La mano del pianista es alargada. Una tensa cuerda de aire que llora y corre, salta y se desmaya sobre una página que multiplica su espacio y sus vacíos en negro y blanco. La pasión y el miedo, lo trágico y lo bello. Es difícil imaginar cómo escribiría un pianista acerca del eco de su cabeza hablando consigo mismo alrededor de la ejecución minuciosa, libre, redonda. Hasta que uno lee Preludio de Jesús Ruiz Mantilla y descubre que, después de saber que el lenguaje es música en escala, notas y pausas, las palabras pueden transformarse en yemas en arco o en ataque sonando perfectas, después de practicar de doce a veinticuatro veces por día, y de ese modo desenvuelven agitato, lento, vivace, sostenuto, allegro apassionato, un concierto sobre la vida y el ego, el amor y la infelicidad del fantasma de un fantasma al piano. Porque de esto trata la partitura literaria de un tipo de nombre León de Vega, existencialista y real. No es fácil narrar de lo que les hablo sin tener una educación musical y una literatura con metrónomo interior para que la historia nos lleve suave y exorcismo hacia el último momento en el que León de Vega deja de hablarnos enfebrecido y en penumbras enfermas de muerte, contándose a sí mismo en el tiempo real de un concierto con reto.

El suyo, conquistar en una seducción de magisterio y aliento los 24 Preludios de Chopin. El de Ruiz Mantilla hacerlo como si fuese un escritor al que no se le noten las exigencias de convertir su música y de León su historia en una novela frente a la que uno escucha, no tose, se divierte y se despide con tristeza de un artista encanallado, lúcido, extranjero de sí mismo cuando interpreta, y amante de lo bello sea cual sea su rostro. De poco le importa el sexo del corazón que devora y que a él termina dejándolo atormentad, rebelde, extraviado, sufriente de mala baba y antipático con su yo al sentirlo melancólico a solas. Un hombre desarmonizado, que dice poéticamente el escritor que lo glosa y desglosa, por debajo de sus posibilidades como artista con la genialidad que termina vampirizando a la persona. Pollock, Rotko, serían reflejos plásticos de este pianista al que Ruiz Mantilla nos expone también al carboncillo, al óleo y en retrato cubista, en dibujo espontáneo como el de la mano de Picasso sobre un boceto. La de un pianista improvisando de todos los Chopin el Chopin que más hermoso y autodestructivo le suena. No es otro el espíritu romántico.

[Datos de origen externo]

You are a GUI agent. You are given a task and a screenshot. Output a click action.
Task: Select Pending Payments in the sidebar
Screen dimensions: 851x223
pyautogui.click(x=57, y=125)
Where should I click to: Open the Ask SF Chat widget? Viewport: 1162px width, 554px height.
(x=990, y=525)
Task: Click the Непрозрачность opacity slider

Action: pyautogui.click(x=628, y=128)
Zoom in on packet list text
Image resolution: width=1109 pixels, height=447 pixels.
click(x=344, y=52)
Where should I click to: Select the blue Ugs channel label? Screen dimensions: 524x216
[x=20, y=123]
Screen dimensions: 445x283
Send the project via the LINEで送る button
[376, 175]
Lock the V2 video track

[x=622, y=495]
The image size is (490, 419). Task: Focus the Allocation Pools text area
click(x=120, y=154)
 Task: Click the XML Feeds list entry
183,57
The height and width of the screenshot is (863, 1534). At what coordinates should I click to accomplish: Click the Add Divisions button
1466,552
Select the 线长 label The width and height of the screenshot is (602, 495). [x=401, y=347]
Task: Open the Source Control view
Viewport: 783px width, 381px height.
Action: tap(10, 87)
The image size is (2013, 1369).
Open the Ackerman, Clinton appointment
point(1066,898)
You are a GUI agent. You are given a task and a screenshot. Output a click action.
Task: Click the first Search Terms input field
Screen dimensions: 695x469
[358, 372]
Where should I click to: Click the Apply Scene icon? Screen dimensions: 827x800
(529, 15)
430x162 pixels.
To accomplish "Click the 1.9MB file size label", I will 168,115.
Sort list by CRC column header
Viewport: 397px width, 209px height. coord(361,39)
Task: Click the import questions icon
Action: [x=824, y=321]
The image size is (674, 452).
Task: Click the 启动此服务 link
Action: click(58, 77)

No se crea querido lector que Preludio es una novela soliloquio para megalómanos. Yerran. Porque consigue la escritura de Ruiz Mantilla tener aquí la certera perfección del tono americano de la novela negra, y desnuda a su personaje en la madurez nocturna del Toni Bar en monólogo seco con un McCallan, entre humos solitarios y mujeres de risa generosa y ojos en los que olvidarse de todo. He conocido y bebido en ese local de atmósfera por el que León de Vega huye de Helena, de Rafael, del seductor Reginald, de Liszt, de Fausto, de las contradicciones de Sábato y de Cioran, de la imposibilidad de alcanzar la libertad del intérprete con alma de Hegel y de Alessandro Baricco. Hay algo de la musicalidad narrativa del italiano en este novela con desgarro y pinceladas shakesperianas en la que también Ruiz Mantilla traza aguafuertes y caricaturas de una sociedad psicoanalizada con gustos kitschs, boutades y eslóganes de una España fosilizada. Sus traumas, su Sonata de León contra todo lo rancio y al descubierto en sus contrapuntos. La carnalidad con la que lo ennoblece su autor con oído para la redención de lo rebelde.

Presto con fuoco el réquiem en escena del protagonista que se nos muere entre su concierto al límite y la despedida evocativa que va haciendo de su vida artística y canalla, por todas las fronteras de la vida y sus abismos, humano, sabiendo que nadie, ni siquiera Baltasar, heredero de Franz Mohr puede afinarle a nadie el alma.

Una bella novela que vuelve de su pasado 8 1/2 y que Daniel Ortiz gira por España en teatro, mientras esperamos que Ruiz Mantilla vuelva a poner su literatura al piano.